The urban population in Southeast Asia tends to be concentrated in its highly industrialized capitals. Some capitals have grown at a phenomenal speed: Jakarta, for example, grew to 8 million residents in 15 years, one-tenth the time it took New York City to reach the same population.11 Urban population growth rates across Cambodia, Indonesia and the Philippines will increase three percent annually from 2000-2015. During the same period, rural populations are predicted to decrease slightly: -0.7 percent in Indonesia and -0.1 percent in the Philippines.

As the urban populations exceed rural populations in this sub-region, cities will struggle to provide basic services, education, training and employment opportunities to its new residents. Southeast Asian cities also face outdated and inefficient infrastructure systems and public services that cannot handle the influx of people who depend on better access to shelter, health services and education to improve the quality of their lives. As these countries further their decentralization efforts initiated in the 1990s, the financial and administrative autonomy of local governments will remain a significant challenge. Effective governance at the local level, resulting in improved urban services, the stimulation of private sector investments, and community participation, represents the linchpin to better cities in Southeast Asia.

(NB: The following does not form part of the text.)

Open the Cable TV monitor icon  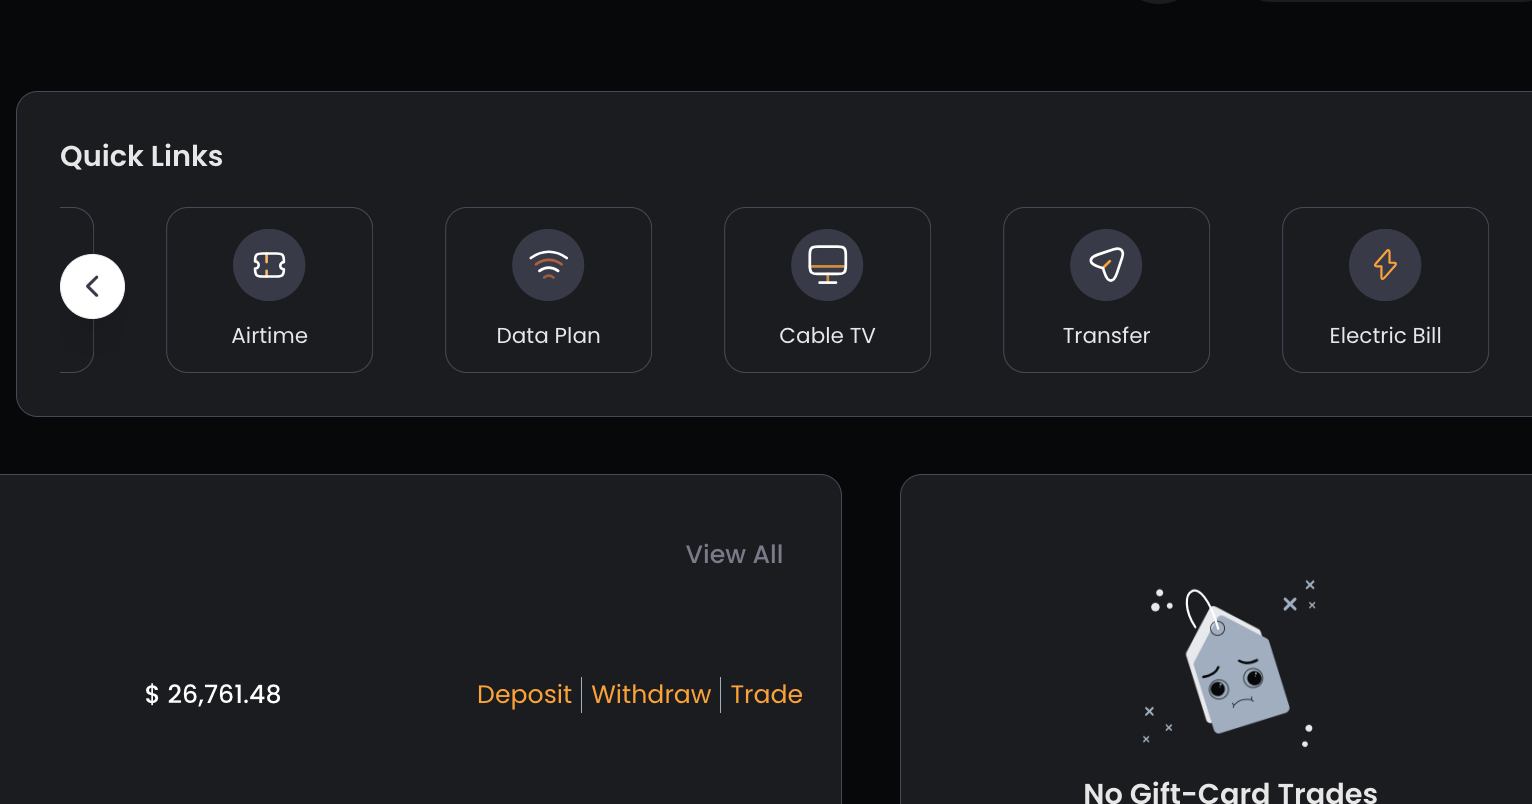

Limited Economic Growth Opportunities

The rate of job creation has not matched population growth in Southeast Asia's major cities, contributing to downward pressure on real wages, and problems of unemployment, underemployment, and poverty. This situation was aggravated by the 1997 Asian financial crisis. This macroeconomic shock severely weakened the earning capacity of the urban poor who were vulnerable to the crisis' inflation and devalued currencies. City unemployment across the region is considerably higher than national levels - 7 percent in Phnom Penh, compared to 3 percent in Cambodia; 17 percent and 19 percent in Jakarta and Surabaya, compared to 15 percent in Indonesia.

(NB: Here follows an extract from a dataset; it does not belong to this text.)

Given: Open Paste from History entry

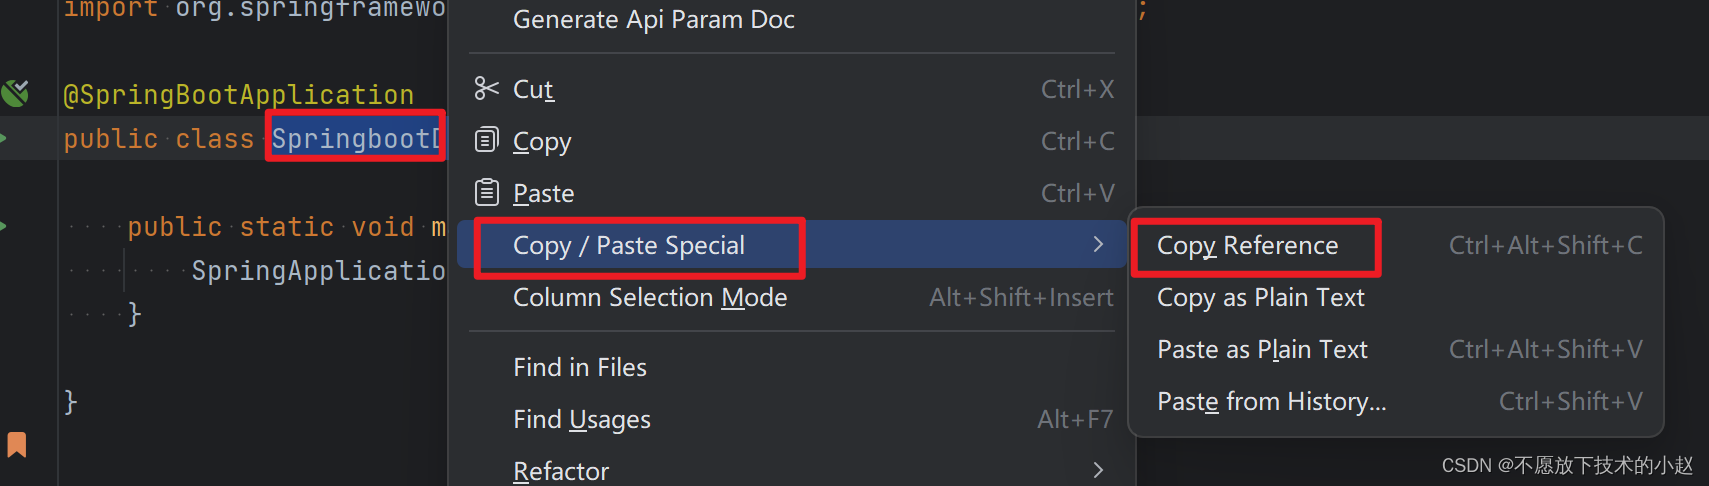Looking at the screenshot, I should tap(1271, 402).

The lack of employment opportunities is further exemplified in the city of Balikpapan, Indonesia (pop. 475,000). According to 2001 statistics, only 8 percent of the urban poor households had formal employment. Sixty-two percent worked in the informal sector, while 30 percent were unemployed.12 Opportunities in the informal economy also dominate the situation of the urban poor in Phnom Penh with short-term, unstable income sources from construction sites, food peddling, market vendors, domestic help and garbage recycling.c

Decreased earning power can have serious effects on the nutritional status of urban residents who may not be able to fall back on domestic food production in times of economic hardship. Surveys conducted in Indonesia since the crisis have illustrated this connection by showing a greater degradation of nutritional status amongst poor children in urban areas than in rural areas.14 Unfortunately, increased malnutrition often leads to lower productivity rates and thus begins a cycle that can have serious long-term consequences if central and local governments do not take preventative steps.

Lack of Environmental Services and High Exposure to Environmental Hazards

As urban areas, especially megacities, expand further, increases in traffic congestion, water and air pollution, and slums and squatters settlements are expected. Growing populations have frequently outpaced the development of urban infrastructure. It is estimated that 35 percent of the urban population were squatters and slum dwellers in 1999, living in unserviced or poorly serviced communities. Most Southeast Asian cities already face an acute shortage of safe drinking water and a fivefold increase in demand is anticipated within the next 40 years.15 The Philippines' fast urban growth put substantial pressure on quality of life and efficiency on the provision of water and sanitation services. This has led to persistently high incidences of infant and child morbidity in the secondary cities of the country.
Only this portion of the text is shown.